Discussion on Nagios Fitness for Purpose
Andy acknowledges that Nagios has a simple plug-in model, conceptual simplicity and reliability. But the drawbacks are greater. According to Andy, Nagios is difficult to scale, as it dos not support any kind of clustering. It is also difficult to configure, with lots of duplication between the Nagios server and the Nagios clients. Another sore point is the lack of an API to make system integration and custom dashboards creation easier tasks. In the age of the elasticity and the cloud, the need for the master to be told about a new client is also pointed out as a significant disadvantage.

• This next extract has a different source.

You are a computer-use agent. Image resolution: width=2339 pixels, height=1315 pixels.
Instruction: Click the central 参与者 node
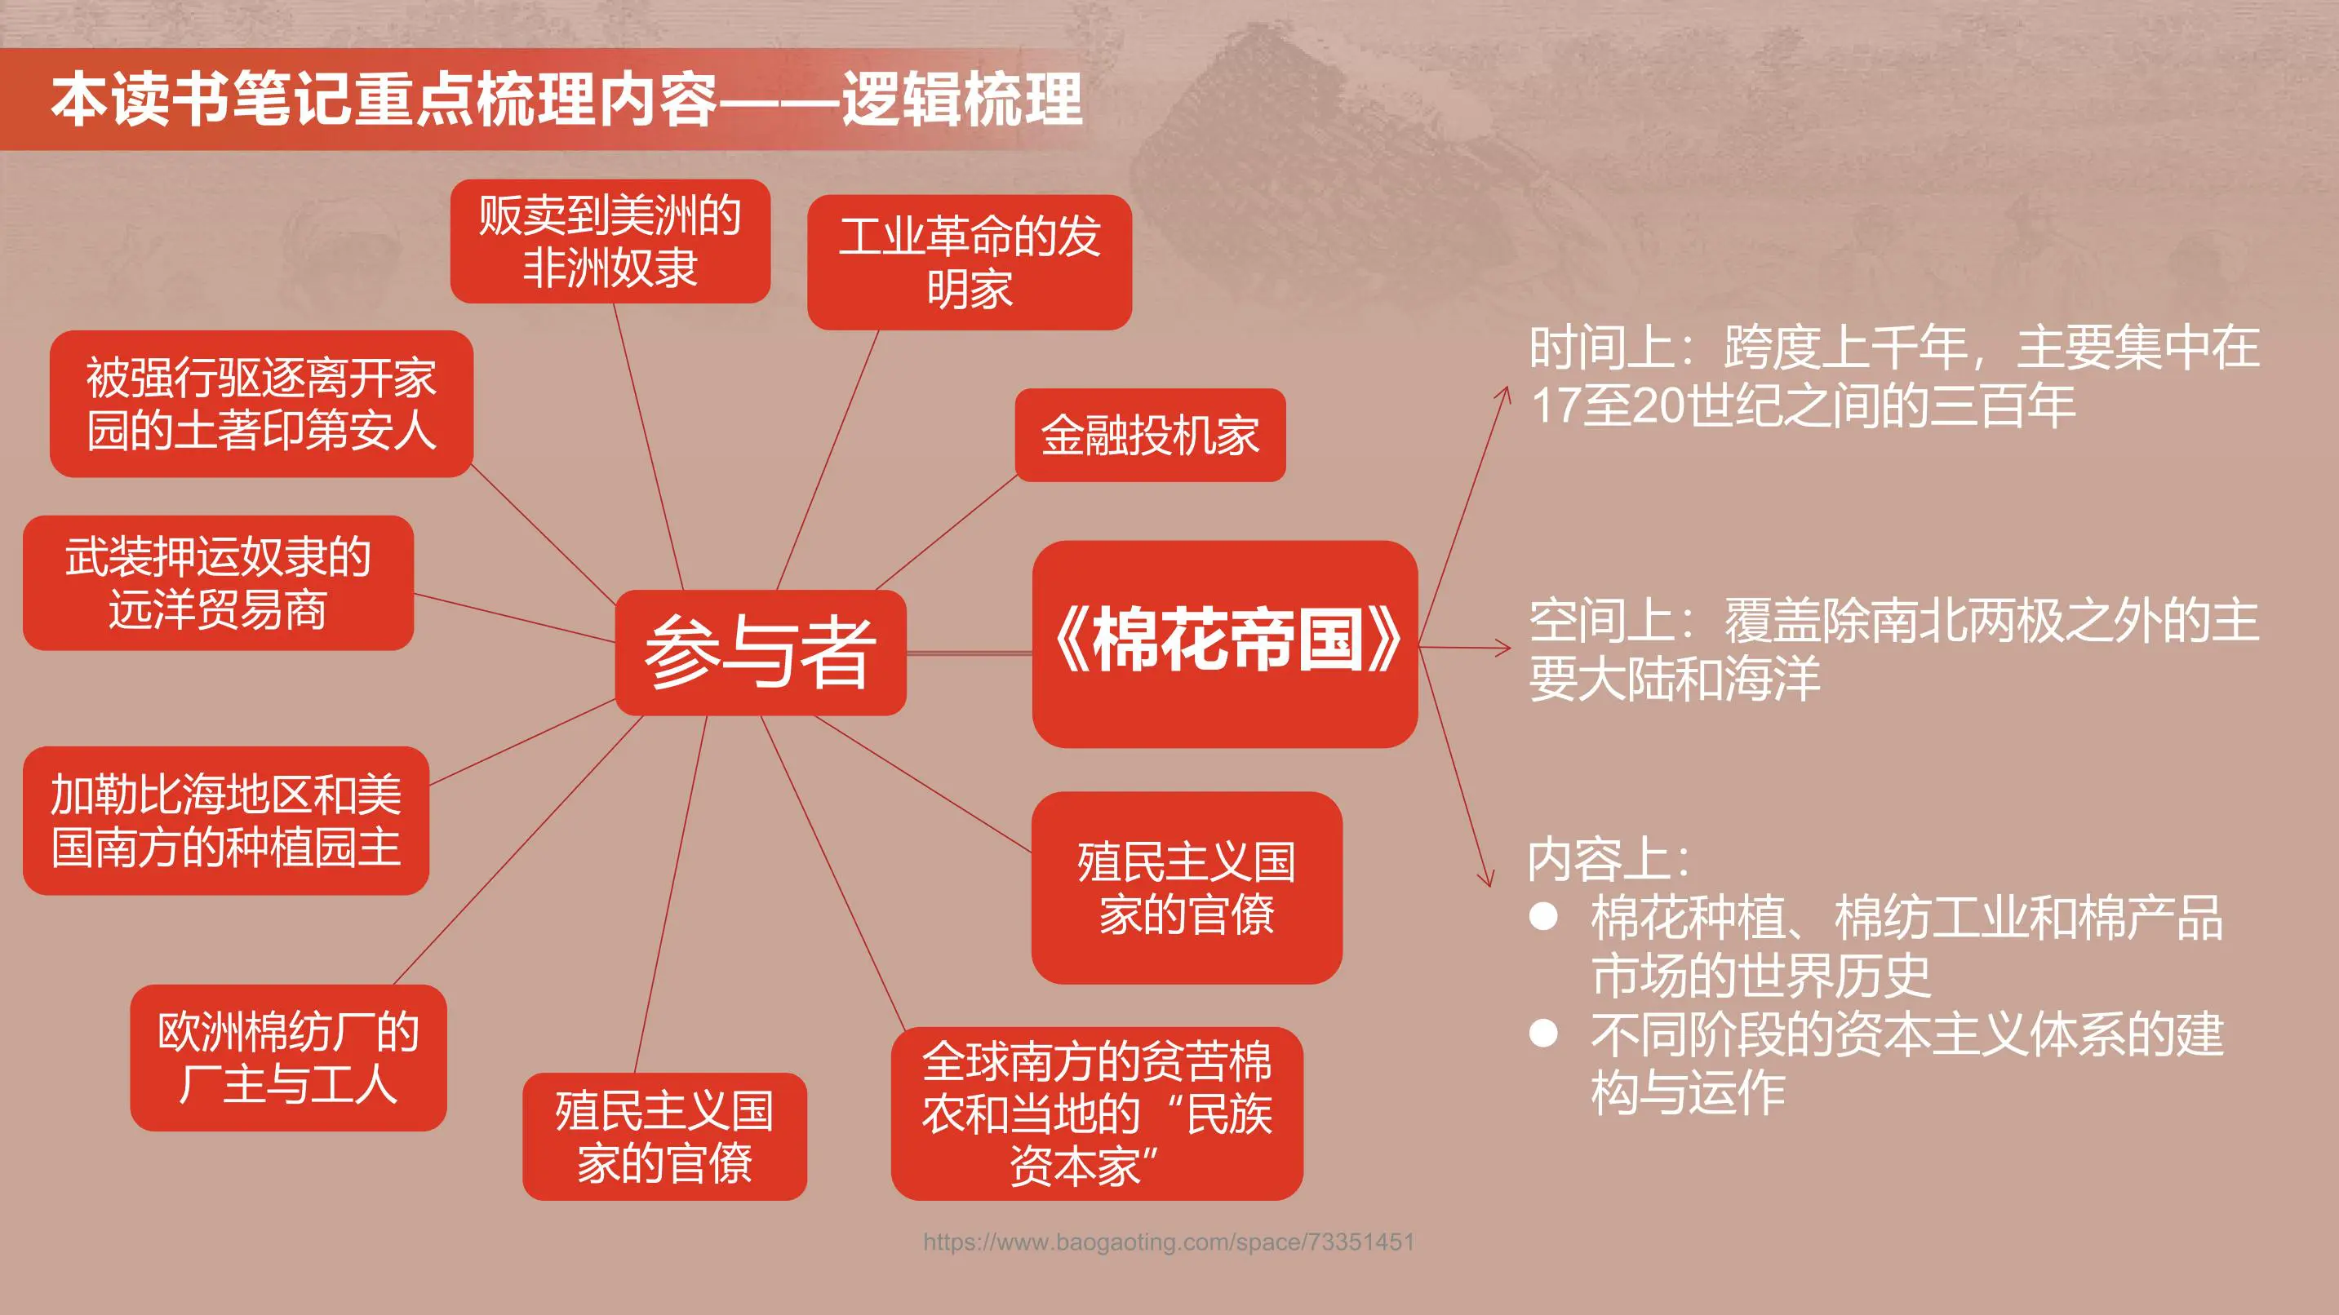coord(760,652)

Andy makes some proposals to deal with Nagios failings. He suggests that Sensu is a good fit for the monitoring problem, Graphite for the graphing needs and Flapjack for the alerting services. For the anomaly detection and user interface problems, Andy is not comfortable with any of the current offerings.
Laurie reports that Etsy has "10,000 checks in our primary datacenter, all active, usually on 2-3 minute check intervals with a bunch on 30 seconds". They had to perform some optimization adjustments. The team enabled the use_large_installation_tweaks flag to bring the latency down. The team also disabled the CPU dynamic scaling setting on their HP and Dell servers, as Nagios does not seem to play well with the power management algorithms used by those boxes. When Etsy started to use two data centers, they chose to have a Nagios instance in each of them and used Nagdash to aggregate status and reports in a single place.

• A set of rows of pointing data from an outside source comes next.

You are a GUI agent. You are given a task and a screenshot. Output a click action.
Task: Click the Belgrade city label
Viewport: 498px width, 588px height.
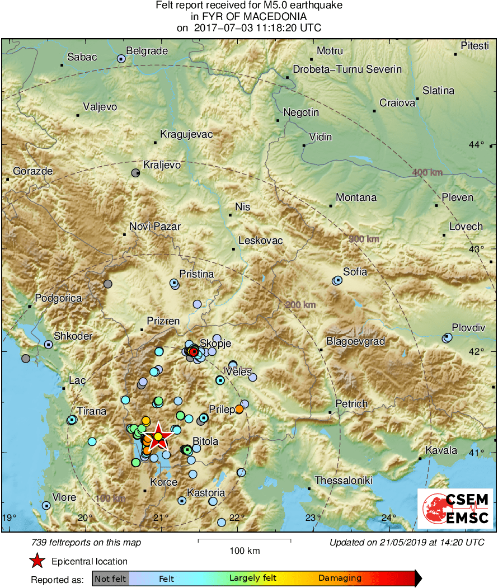147,51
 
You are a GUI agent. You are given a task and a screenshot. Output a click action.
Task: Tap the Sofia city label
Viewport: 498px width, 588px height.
355,272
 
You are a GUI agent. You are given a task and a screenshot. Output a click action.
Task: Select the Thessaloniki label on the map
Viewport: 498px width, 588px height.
342,480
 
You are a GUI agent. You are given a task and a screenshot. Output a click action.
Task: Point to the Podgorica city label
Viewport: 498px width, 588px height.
58,298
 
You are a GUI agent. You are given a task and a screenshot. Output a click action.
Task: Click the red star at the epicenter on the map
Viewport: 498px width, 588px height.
158,436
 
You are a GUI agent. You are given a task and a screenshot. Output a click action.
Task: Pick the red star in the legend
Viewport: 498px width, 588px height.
37,561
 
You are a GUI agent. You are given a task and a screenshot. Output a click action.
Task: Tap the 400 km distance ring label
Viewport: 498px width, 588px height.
427,172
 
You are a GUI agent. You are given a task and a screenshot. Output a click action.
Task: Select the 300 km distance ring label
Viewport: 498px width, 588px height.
364,239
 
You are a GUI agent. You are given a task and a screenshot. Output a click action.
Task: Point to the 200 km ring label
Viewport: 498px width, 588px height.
300,305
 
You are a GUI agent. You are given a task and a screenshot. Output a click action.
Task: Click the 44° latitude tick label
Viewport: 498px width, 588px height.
476,145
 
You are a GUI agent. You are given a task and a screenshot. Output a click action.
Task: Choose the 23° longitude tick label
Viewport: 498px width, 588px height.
312,518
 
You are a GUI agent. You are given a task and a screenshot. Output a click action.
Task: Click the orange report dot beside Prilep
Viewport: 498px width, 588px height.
239,409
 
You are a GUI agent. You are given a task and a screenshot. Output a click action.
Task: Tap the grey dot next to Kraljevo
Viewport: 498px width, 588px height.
135,173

On the configuration front, Laurie asserts that:
If you spend your day picking through Nagios config files, then you probably either love it anyway, you're doing a huge rewrite of your old config, or you're probably doing it wrong. You can easily automate this.
Etsy has also been using nagios-api, a third-party project that presents a REST-like JSON interface to Nagios, to automate it.
Laurie makes a broader point about Nagios' perceived failings in Andy's eyes. Laurie thinks that the Unix philosophy applies when working with Nagios: "Many small parts, applications that do a small specific thing, which you tie together using a pipe". The fact that Nagios has a strong ecosystem around it is a strong advantage in his view.
Commenting on Laurie's writings, Theo Schlossnagle leans on the "Nagios is not enough" line of thinking:
Reading telemetry off systems and providing deep insight into their behavior is what we need from the operations side. That is a broad task that requires analytics on the data collected. Nagios and the myriad products designed like Nagios simply do not allow for this approach.